Lavazza è pronta a creare un polo italiano del caffè

Un miliardo di investimenti nell’ultimo biennio è la spesa sostenuta da Lavazza per il nutrito elenco di acquisizioni - l’ultima quella in Canada la Kicking Horse – che ha consentito al colosso del caffè di acquisire la taglia necessaria per diventare rilevante a livello mondiale e ripartire il rischio sui mercati. Il gruppo ha acquisito il peso necessario per competere all’estero: entro meno di quattro anni la Lavazza arriverà a 2,3 miliardi di fatturato e dispone ancora di liquidità per sfruttare ulteriori opportunità che dovessero profilarsi.

Ma non è tutto: per l’impero da 1,9 miliardi di euro di fatturato (+29%), con un utile di 82,2 milioni nel 2016 e una previsione di crescita dei ricavi a 2,3 miliardi nel 2020, presente in 90 paesi, con 3mila dipendenti, sono in programma ulteriori investimenti, continuando a non prendere in considerazione l’approdo in Borsa. L’obiettivo è diventare una Pure premium coffee company e le ultime acquisizioni fatte vanno in questa direzione.

Adesso è tempo di assimilare le acquisizioni finalizzate alla crescita: Carte Noire in Francia, l’investimento maggiore del valore di 700 milioni, la Merrild in Danimarca, l’attività di distribuzione in Australia e ora lo sbarco in Canada con l’acquisto dell’80% di Kicking Horse, valutata complessivamente 150 milioni, la quale ha di fatto aperto il mercato nordamericano del caffè biologico.

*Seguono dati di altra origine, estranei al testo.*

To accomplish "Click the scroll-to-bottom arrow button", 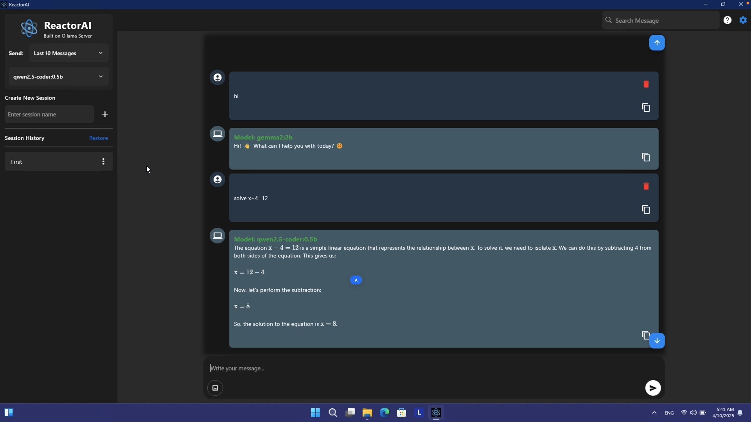I will (657, 341).
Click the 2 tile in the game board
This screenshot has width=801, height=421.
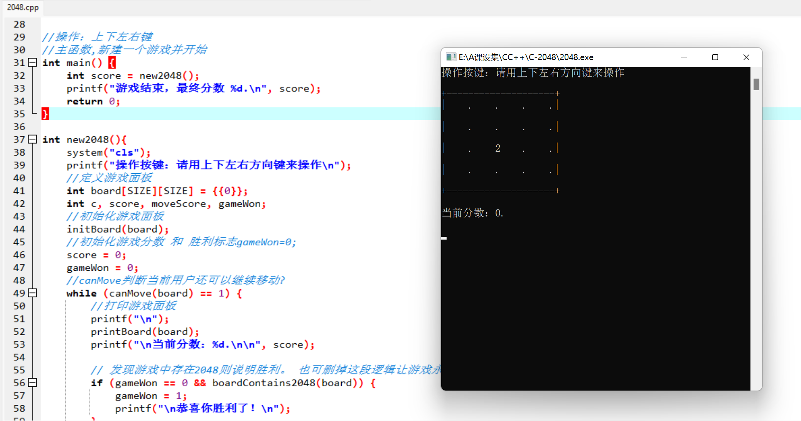coord(497,148)
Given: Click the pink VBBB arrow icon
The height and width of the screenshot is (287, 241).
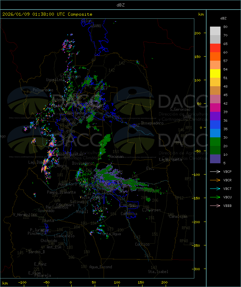Looking at the screenshot, I should 215,206.
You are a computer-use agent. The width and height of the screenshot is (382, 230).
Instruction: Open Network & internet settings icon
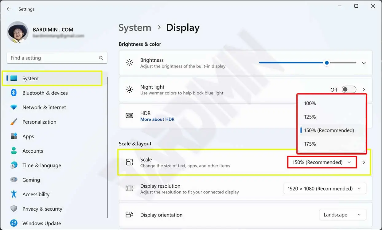click(x=14, y=107)
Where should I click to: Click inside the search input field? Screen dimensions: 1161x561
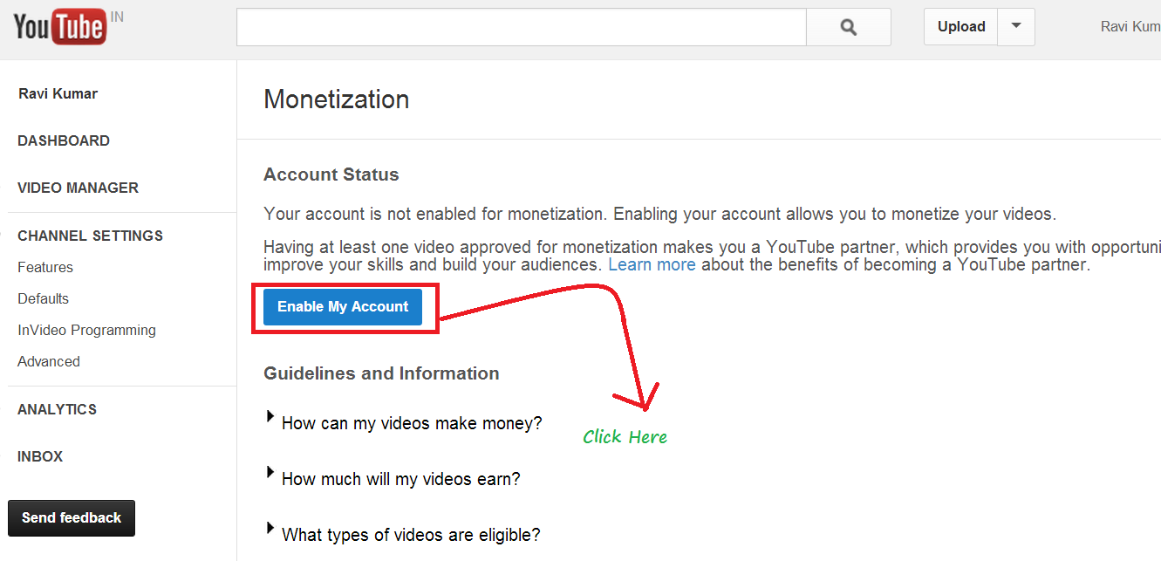(521, 26)
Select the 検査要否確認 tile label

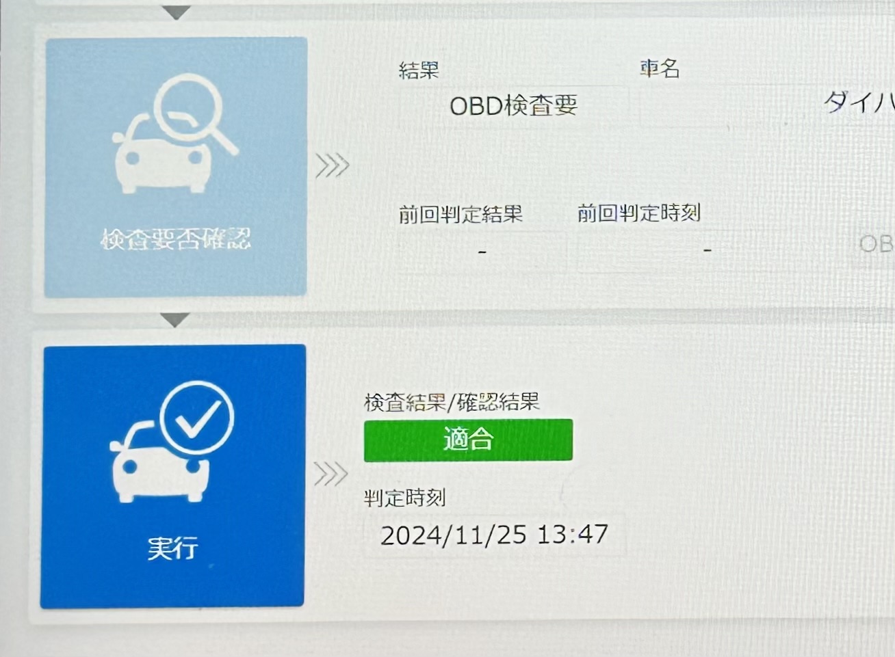[x=176, y=239]
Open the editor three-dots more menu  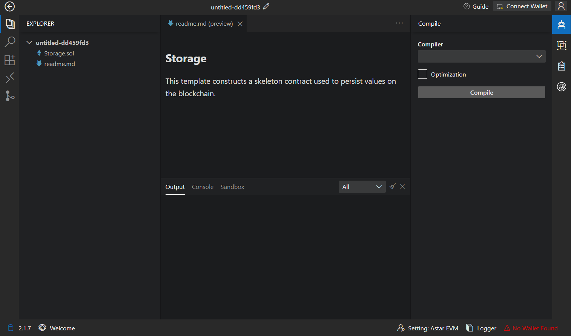tap(399, 23)
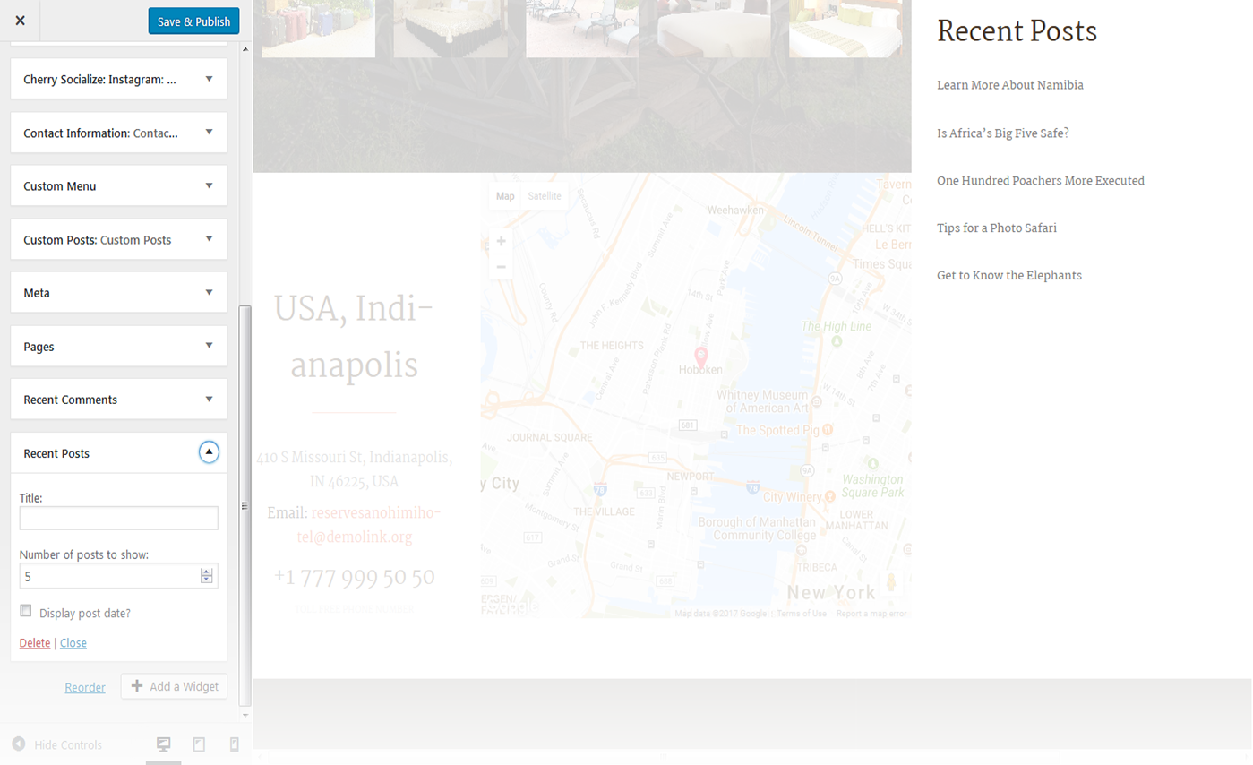
Task: Switch the map to Satellite view
Action: pos(545,196)
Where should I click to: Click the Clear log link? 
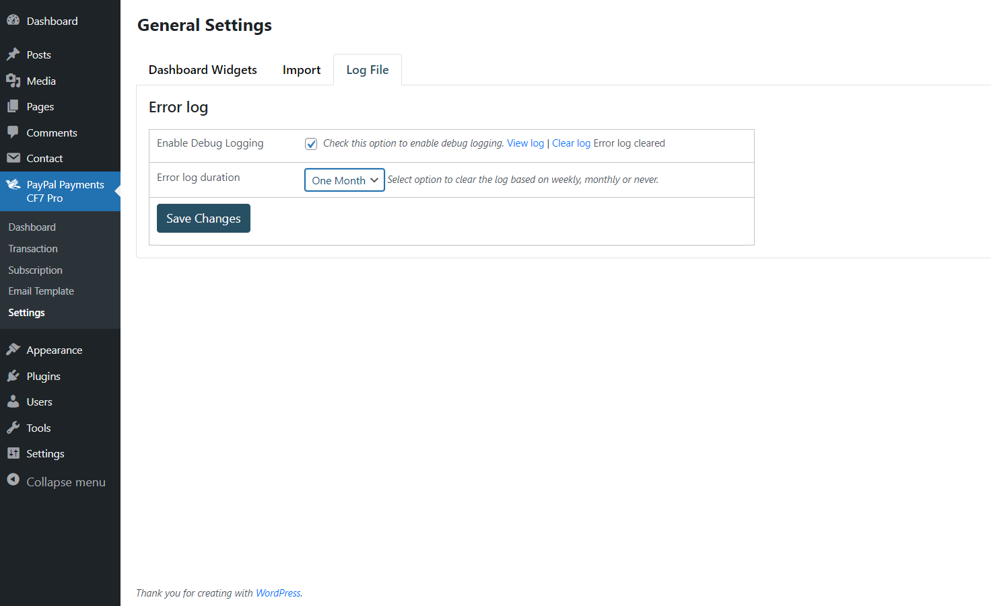tap(571, 143)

Qui l'investimento è stato di 142 milioni di euro, Kicking Horse ne fattura circa 50, ma in Nord America si va affermando sempre più la cultura del caffè bio e presto - sostiene Lavazza - questo trend si svilupperà anche in Europa.

Anche se il 60% dei ricavi viene dall’estero, l’Italia, con il 41% del mercato, è il numero uno nel retail. Su Torino c’è stato un investimento di 120 milioni per realizzare la Nuvola, la nuova sede nel cuore della città. Gli uffici sono terminati e l’anno prossimo sarà completato il progetto con il museo e il ristorante. Era una centrale dismessa dell’Enel, ora ci sono 600 persone che lavorano per Lavazza. Un flagship store su 300 metri quadrati nel cuore di Milano e una proposta gastronomica innovativa a Torino firmata Ferran Adrià e Dante Ferretti sono le novità presto in arrivo in Italia.